La Spina Collections designs and produces hand-made shoes that highlight Indonesian culture and heritage using traditional fabrics and craftsmanship.

Like many women, Lianna Gunawan loves shoes. But while most will assuage this passion through shopping, this former retail and marketing professional has taken it one step further and created her own shoe company! Entrepreneurship crept up on her unexpectedly: ‘I always worked in a corporate culture,’ she explains, ‘but when I took time out to become a mother, I was scouting the Internet for shoes and decided I’d get an artisan to make me some.’ She had so many compliments and requests for similar shoes, she started to get them made for friends and built up the idea from there: ‘in my living room!’

Having bootstrapped La Spina Collections in 2010, Lianna soon wanted to take her company further.
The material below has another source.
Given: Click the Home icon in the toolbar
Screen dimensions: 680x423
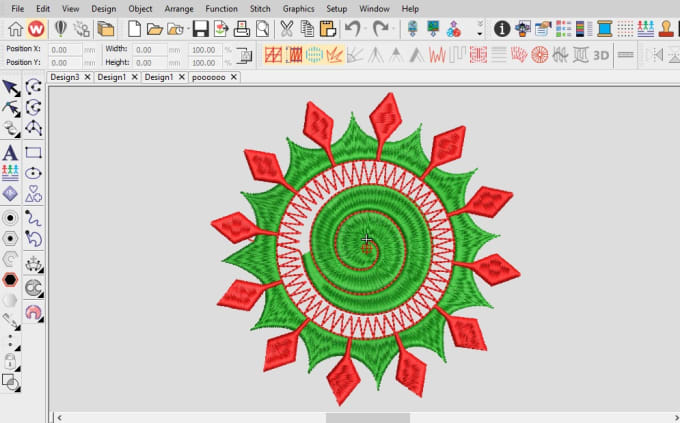Looking at the screenshot, I should 15,29.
Government initiatives to promote Indonesian crafts and heritage struck a chord with her. ‘I decided that would be the core value of my business: hand-made Indonesian shoes, using uniquely Indonesian materials.’ She is intent on debunking home-grown notions that ‘Made in Indonesia’ means cheap and cheerful. For this young entrepreneur, La Spina is about much more than a pair of shoes: ‘you’re wearing a piece of our culture and heritage as well.’

Indonesian savoir-faire

Fridays are ‘batik day’ in Indonesia, to encourage people to wear the country’s traditional dye-resistant fabric, the making of which is a veritable art form. La Spina has integrated batik into its shoes, using the hand-stamped variety, because it is still 100% handmade. ‘It’s far more challenging to use than leather or synthetic uppers, you have to structure the textile and develop linings to shape it,’ says Lianna. Other Indonesian specificities include rattan heels or woodcrafts from Jakarta, which are more commonly seen in furniture or statues. ‘Furniture wood is too heavy, so we have the sculptor carve mahoniwood, an indigenous species, into soles and heels. And we don’t cut down trees for it either! We buy leftover wood scraps from the Ministry of Forestry.’
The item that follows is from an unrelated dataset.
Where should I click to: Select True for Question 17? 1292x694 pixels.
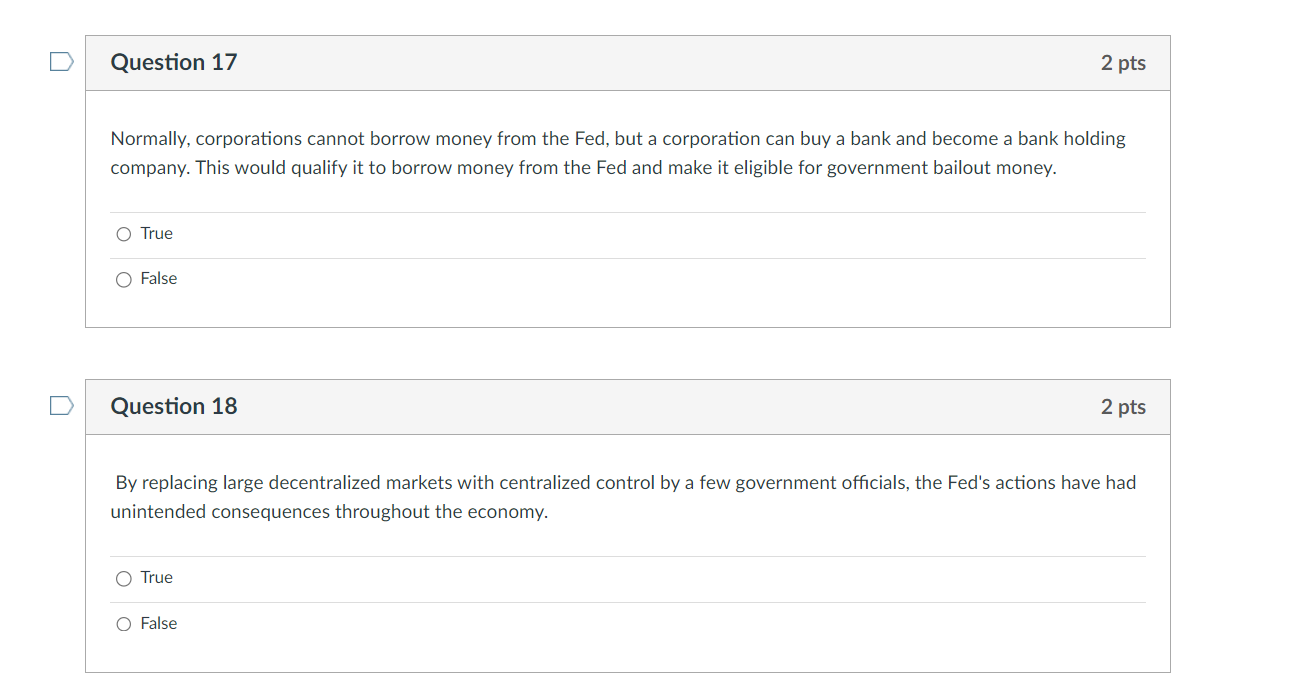point(123,233)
Lianna started out creating the designs herself in collaboration with a pattern-maker, but is now fostering partnerships with universities to work with young designers and showcase Indonesian flair. She is stringent about comfort, even in the highest heels. ‘Feet are precious, so we line our inner soles with the kind of padding you would find in sneakers or trainers!’ La Spina footwear is sold in four major retail outlets in Jakarta, from the first concept store for Indonesian design to the capital’s branch of the department store Debenhams; the upscale department store Metro; and a stand-alone outlet. Sales in the first quarter 2012 reached US$86,000 and the first exports were shipped to Japan last year. Lianna’s goal is to bring international visibility to her collection to highlight the Indonesian fabrics and savoir-faire of which she is so proud. In this aim, she joined the Femina Women Entrepreneur community in Indonesia, which encouraged her to submit an application for the Awards. ‘I’m so excited to be going to France, the land of high fashion, as a finalist. My next dream would be to see La Spina in a Parisian department store!’

The company is currently at maximum production capacity and preparing to scale up this summer, for Lianna has just achieved one of her prime objectives: La Spina has been contracted to make shoes for the cabin crews of Indonesia’s national airline, Garuda Indonesia. ‘We’re thrilled to showcase Indonesian quality and design with a major ambassador for our country,’ says Lianna. ‘I’ve been scouting for craftspeople for months to be able to respond to the corporate market, and am set to hire two dozen more artisans alongside our 20 current employees.’

Best foot forward

To differentiate itself from the competition and heighten awareness of the quality of its product, La Spina has made its after sales service a competitive advantage. ‘We offer to exchange our shoes if they don’t fit well, an extremely rare service in Indonesia, alongside a full guarantee: we repair any potential manufacturing defect and lend a pair of shoes while you wait!’ There are perks of course too. ‘Obviously I wear all the shoes!’ she smiles. ‘I personally test them all for comfort and wearability.’

Don’t let words like ‘traditional’ and ‘artisanal’ lead you astray: La Spina shoe designs have created a pioneering mix of quality handmade traditions and contemporary style that’s sharp and feminine; from wedge sandals to cute ballerina flats, colourful patent brogues or peep-toe platforms and stiletto booties, there’s a style to fit every budding Cinderella out there. As the company slogan says: ‘Fashionably Indonesia.’